[Records from a data collection]
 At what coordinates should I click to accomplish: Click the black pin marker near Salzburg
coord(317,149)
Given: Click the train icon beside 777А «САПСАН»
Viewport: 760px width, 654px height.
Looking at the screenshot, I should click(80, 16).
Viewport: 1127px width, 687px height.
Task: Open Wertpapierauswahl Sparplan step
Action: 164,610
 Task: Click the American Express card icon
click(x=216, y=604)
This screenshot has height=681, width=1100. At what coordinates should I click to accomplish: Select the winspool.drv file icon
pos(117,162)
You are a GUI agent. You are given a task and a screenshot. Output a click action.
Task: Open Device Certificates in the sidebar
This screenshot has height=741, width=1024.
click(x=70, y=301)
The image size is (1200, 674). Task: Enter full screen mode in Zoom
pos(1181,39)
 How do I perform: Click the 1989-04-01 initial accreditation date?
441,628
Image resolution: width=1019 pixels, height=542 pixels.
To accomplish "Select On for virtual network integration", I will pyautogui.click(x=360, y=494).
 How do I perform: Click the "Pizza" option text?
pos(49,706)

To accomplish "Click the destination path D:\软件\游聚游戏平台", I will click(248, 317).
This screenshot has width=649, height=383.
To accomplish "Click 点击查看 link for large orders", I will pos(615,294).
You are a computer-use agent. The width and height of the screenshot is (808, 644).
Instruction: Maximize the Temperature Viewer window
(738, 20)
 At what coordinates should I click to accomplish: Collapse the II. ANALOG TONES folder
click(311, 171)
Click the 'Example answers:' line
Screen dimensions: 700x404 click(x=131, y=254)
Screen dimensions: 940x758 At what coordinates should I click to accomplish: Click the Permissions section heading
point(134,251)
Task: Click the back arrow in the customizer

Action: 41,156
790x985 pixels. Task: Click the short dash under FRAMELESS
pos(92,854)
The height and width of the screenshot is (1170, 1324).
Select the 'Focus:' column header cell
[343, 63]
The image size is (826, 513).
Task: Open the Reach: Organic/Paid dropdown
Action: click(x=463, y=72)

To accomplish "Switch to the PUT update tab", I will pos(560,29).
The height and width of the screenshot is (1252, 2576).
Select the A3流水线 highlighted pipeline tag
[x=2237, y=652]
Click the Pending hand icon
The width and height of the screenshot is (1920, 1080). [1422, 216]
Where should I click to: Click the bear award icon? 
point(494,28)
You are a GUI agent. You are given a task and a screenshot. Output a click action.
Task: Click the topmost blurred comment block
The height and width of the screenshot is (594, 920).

§ TASK TO COMPLETE: Rewrite the material as a JSON list of strings, one string per line and no blank lines, starting at the first line and ending at the line that contains "pos(117,162)".

§ CORRECT ANSWER:
[
  " At what coordinates should I click to accomplish: Click the black pin marker near Salzburg",
  "coord(317,149)",
  "Given: Click the train icon beside 777А «САПСАН»",
  "Viewport: 760px width, 654px height.",
  "Looking at the screenshot, I should click(80, 16).",
  "Viewport: 1127px width, 687px height.",
  "Task: Open Wertpapierauswahl Sparplan step",
  "Action: 164,610",
  " Task: Click the American Express card icon",
  "click(x=216, y=604)",
  "This screenshot has height=681, width=1100. At what coordinates should I click to accomplish: Select the winspool.drv file icon",
  "pos(117,162)"
]